PROBLEM: Copy these lines word for word, beginning with the first line and stopping after the line that contains "click(23, 224)".

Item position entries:

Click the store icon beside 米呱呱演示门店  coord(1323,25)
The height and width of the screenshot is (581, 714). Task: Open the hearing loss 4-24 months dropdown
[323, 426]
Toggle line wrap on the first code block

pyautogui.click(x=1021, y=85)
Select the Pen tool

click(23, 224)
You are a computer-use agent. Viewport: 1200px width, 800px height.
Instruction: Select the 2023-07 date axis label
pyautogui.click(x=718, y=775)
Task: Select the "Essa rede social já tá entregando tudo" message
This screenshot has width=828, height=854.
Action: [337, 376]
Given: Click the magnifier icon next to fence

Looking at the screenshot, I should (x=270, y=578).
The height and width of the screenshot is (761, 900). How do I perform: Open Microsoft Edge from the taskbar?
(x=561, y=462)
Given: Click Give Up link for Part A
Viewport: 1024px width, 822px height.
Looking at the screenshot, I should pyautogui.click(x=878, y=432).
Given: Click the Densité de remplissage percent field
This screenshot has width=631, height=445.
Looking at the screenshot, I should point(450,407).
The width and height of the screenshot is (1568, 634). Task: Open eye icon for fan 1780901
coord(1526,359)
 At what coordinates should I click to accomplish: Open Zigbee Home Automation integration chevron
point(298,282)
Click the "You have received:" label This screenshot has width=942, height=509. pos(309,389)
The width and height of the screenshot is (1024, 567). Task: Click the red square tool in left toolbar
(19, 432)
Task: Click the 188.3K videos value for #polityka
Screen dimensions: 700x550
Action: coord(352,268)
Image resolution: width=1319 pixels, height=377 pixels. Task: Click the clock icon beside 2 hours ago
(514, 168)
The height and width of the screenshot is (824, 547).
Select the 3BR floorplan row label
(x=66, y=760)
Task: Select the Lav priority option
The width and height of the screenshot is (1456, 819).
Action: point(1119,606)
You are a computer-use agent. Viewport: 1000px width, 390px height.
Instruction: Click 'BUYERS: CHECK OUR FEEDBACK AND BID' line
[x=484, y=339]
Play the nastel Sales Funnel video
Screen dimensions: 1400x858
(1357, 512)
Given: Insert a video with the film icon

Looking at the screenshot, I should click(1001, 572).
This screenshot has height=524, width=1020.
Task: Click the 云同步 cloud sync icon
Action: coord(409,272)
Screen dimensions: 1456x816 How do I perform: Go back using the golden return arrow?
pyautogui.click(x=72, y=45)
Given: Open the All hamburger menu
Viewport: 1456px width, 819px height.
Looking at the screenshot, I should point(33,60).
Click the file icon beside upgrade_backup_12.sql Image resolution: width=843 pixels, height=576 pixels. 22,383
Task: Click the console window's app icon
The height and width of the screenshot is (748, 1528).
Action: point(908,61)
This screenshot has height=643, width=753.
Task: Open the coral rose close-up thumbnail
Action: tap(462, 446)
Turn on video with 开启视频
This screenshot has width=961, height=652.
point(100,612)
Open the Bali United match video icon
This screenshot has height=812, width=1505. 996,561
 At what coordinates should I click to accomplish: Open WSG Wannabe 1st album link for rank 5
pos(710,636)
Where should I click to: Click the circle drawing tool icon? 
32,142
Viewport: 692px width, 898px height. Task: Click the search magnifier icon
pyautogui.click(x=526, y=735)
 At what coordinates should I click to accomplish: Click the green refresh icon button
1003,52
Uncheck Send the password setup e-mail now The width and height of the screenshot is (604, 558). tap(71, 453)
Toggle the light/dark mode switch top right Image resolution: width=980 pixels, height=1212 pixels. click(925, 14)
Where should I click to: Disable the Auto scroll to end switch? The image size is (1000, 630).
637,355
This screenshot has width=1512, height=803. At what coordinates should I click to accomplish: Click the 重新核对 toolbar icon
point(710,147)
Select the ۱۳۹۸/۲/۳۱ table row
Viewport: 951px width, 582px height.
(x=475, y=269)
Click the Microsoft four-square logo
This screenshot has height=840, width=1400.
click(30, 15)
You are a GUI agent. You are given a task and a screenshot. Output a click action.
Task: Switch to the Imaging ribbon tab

FULL SOLUTION:
Click the store icon beside 米呱呱演示门店  coord(1323,25)
The height and width of the screenshot is (581, 714). Task: Open the hearing loss 4-24 months dropdown
[323, 426]
Toggle line wrap on the first code block

pyautogui.click(x=1021, y=85)
Select the Pen tool

click(23, 224)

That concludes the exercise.